Well, back to my example. Julia had a day off on that fateful day, and “volunteered” to get up early, hit the local toy shop, get our three copies of The Rage of the Rich King, and now comes the best part: she installed and patched it on ALL THREE computers. Also, she upgraded all three accounts to Wrath of the Lich King! So when I got back home, I found my laptop showing the log-in screen, and my sister telling me everything was ready for my trip to Northrend. Sarcastically, I replied: “What?! Akinya ain’t eighty yet!? You failed me again, Execu-eh, Julia!” Of course, she ignored it, and continued her rampage across the Howling Fjord.

This is just one example of how advantageous it can be to have your brother and sister gaming with you. Also, the three of us can form a stable basis for a Heroic Dungeon troupe: two damage-dealers and a healer. Yes, it would be better if we had an “in-house” tank, but that was not the way Destiny wanted it. But believe me, it is a good feeling to assemble 60% of a group in mere seconds.

But you know what the coolest thing is about this? The trash talk! You won’t believe the amount of hilarious things that come up when sitting next to each other. Real-life topics get dragged into WoW content, and WoW content gets dragged into real-life topics. We start discussing tactics for our fight against Rivendare’s Pony Club, and end somewhere talking about the boobs of Alliance races. No wipe is bad enough to kill our sarcastic statements and freaky topics.
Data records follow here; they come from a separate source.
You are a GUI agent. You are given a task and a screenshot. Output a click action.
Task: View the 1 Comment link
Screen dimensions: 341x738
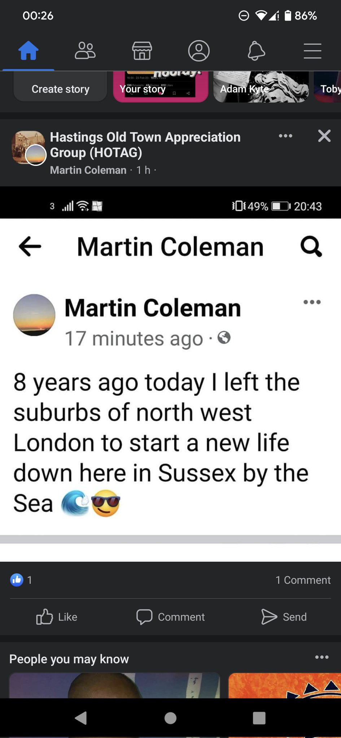coord(303,580)
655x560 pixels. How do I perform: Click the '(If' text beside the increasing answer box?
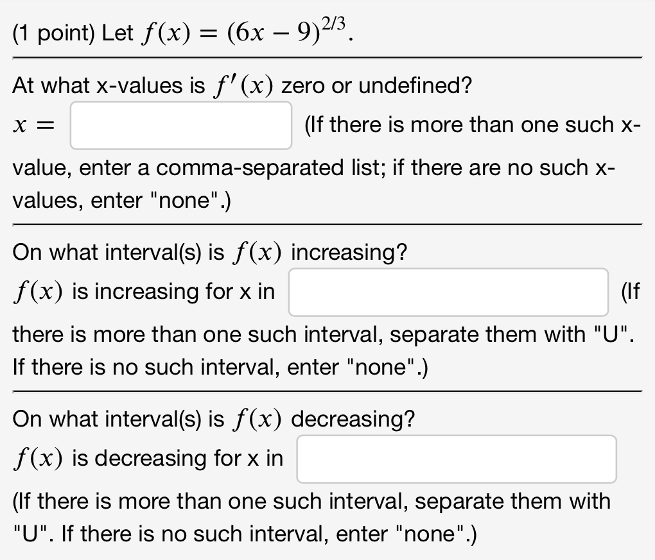pos(632,291)
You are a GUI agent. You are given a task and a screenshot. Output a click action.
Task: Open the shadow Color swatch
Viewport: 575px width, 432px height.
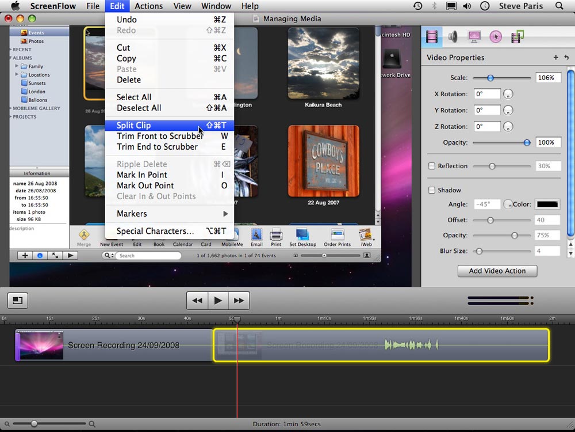547,204
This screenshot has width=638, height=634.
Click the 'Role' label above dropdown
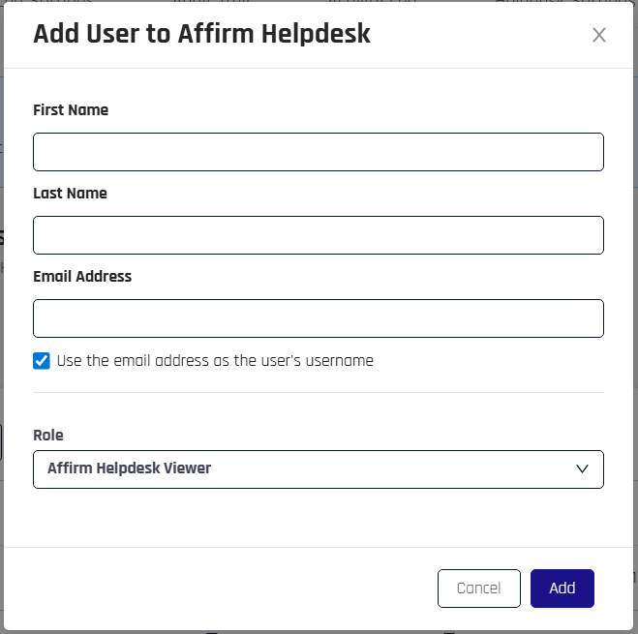[x=48, y=436]
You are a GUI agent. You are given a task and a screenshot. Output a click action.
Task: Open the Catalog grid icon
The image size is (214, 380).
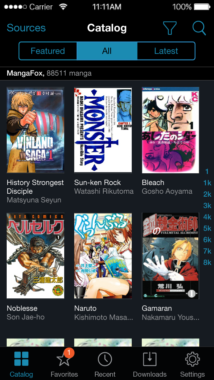click(x=21, y=359)
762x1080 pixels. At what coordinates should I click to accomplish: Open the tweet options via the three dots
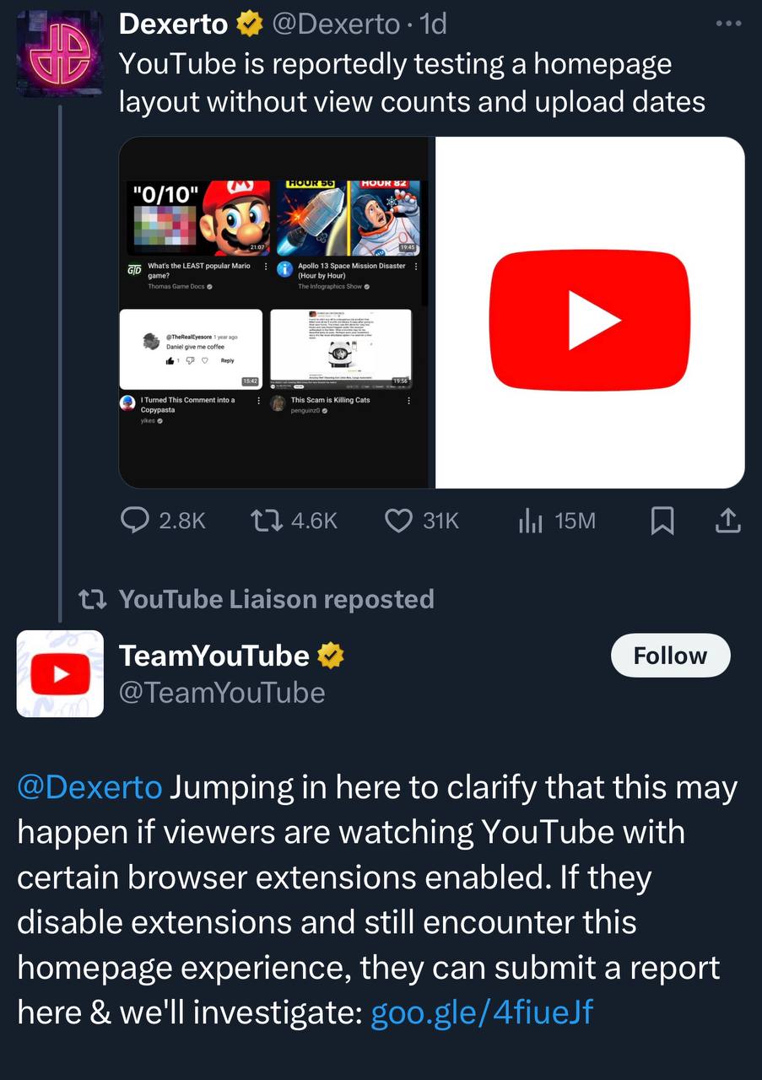(x=727, y=22)
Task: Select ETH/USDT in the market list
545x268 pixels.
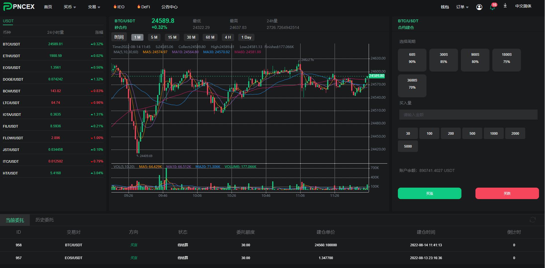Action: (x=11, y=56)
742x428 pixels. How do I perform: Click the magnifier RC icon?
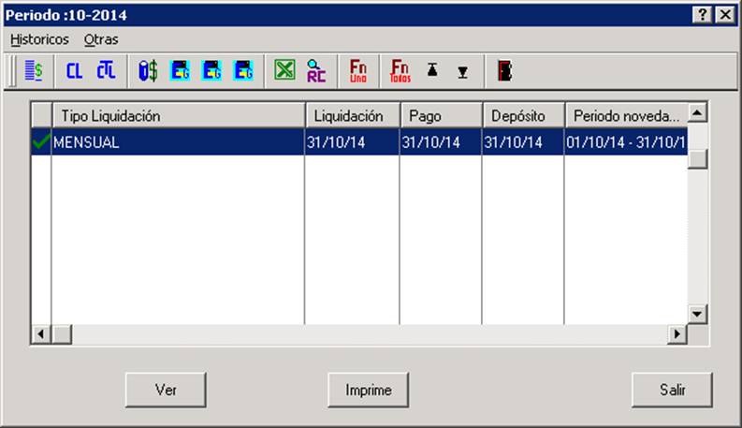click(x=316, y=71)
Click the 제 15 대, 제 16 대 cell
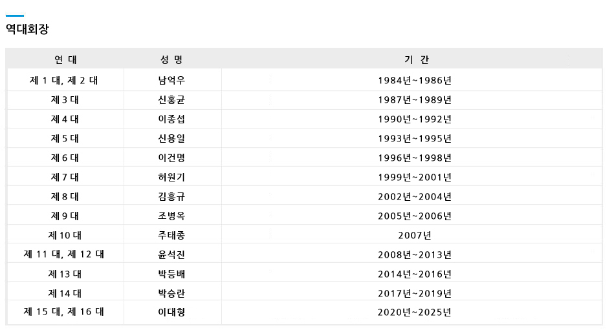 (x=64, y=312)

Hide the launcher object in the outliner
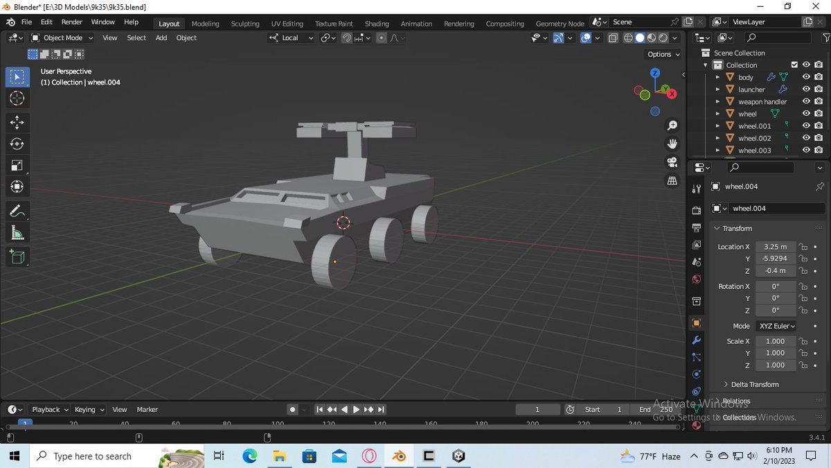(805, 89)
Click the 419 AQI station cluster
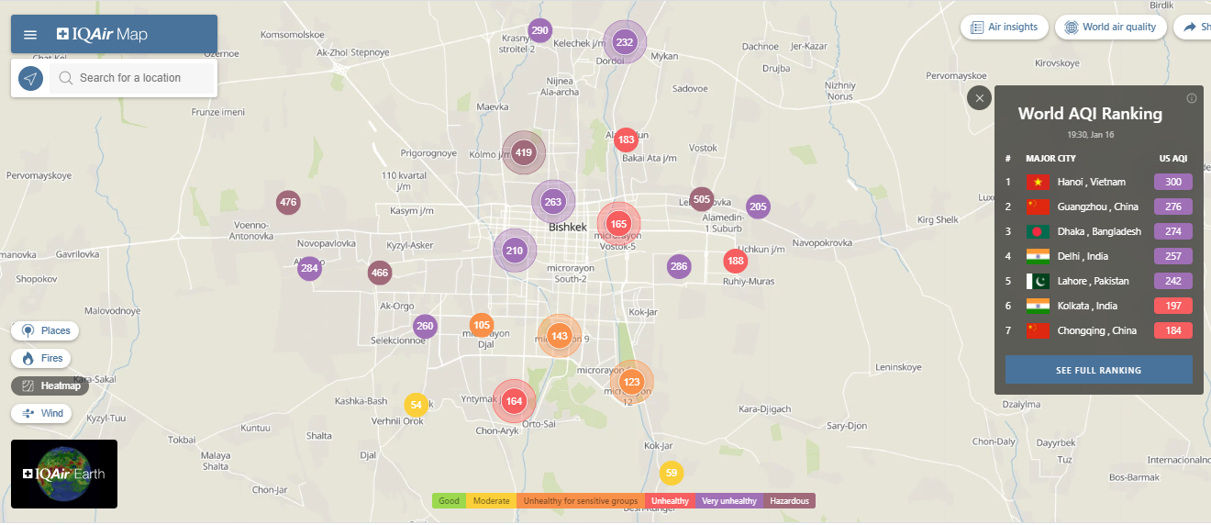This screenshot has height=525, width=1211. click(x=524, y=152)
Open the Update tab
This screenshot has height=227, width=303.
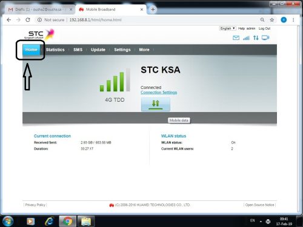point(98,50)
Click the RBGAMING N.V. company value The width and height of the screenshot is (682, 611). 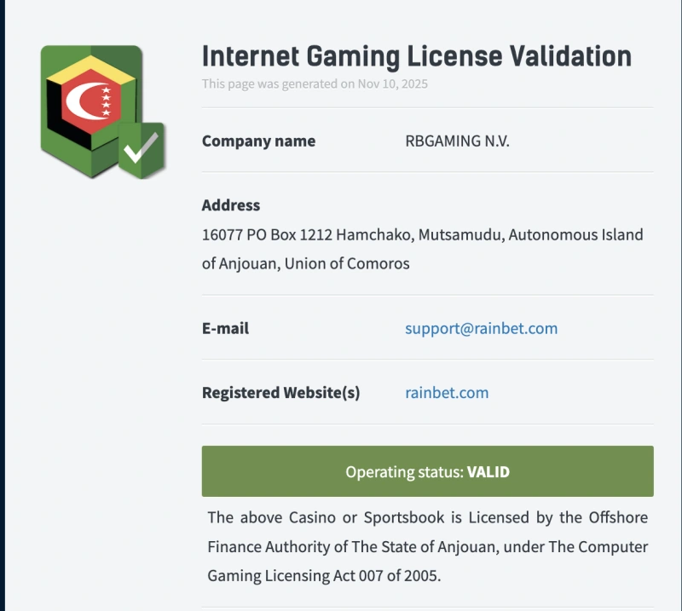[x=457, y=141]
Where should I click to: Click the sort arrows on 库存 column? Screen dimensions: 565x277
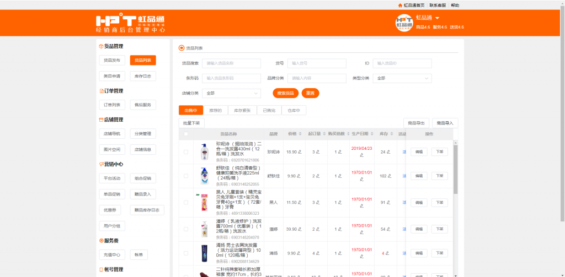tap(393, 134)
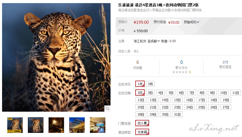Choose departure date 15日

[177, 100]
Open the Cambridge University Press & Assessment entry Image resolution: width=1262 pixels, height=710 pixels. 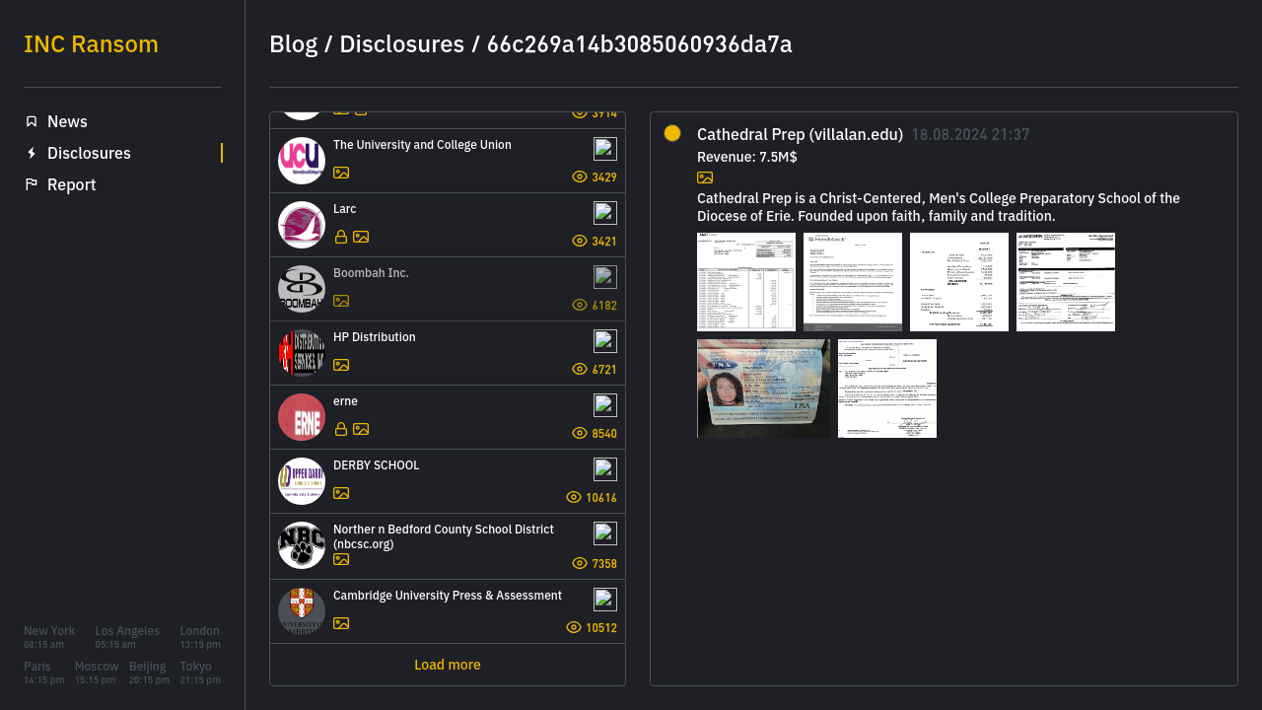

When the day comes that we all move out of our parent’s house, I guess that somehow, gaming will become different to me. I mean, not just WoW, but all kinds of gaming. I think I will miss to have someone to challenge to Guitar Hero, to tell me how bad I suck at Tony Hawk’s Pro Skater, to clean the floor with in Tekken, and to experience Guild First Kills in WoW. Luckily, that day hasn’t come yet, and my brother can still disturb my peaceful TV-watching with the legendary line: “Yo fatty, wanna go HC?!”

And hopefully, that line will repeat itself another thousand times…

Signed,

Aki!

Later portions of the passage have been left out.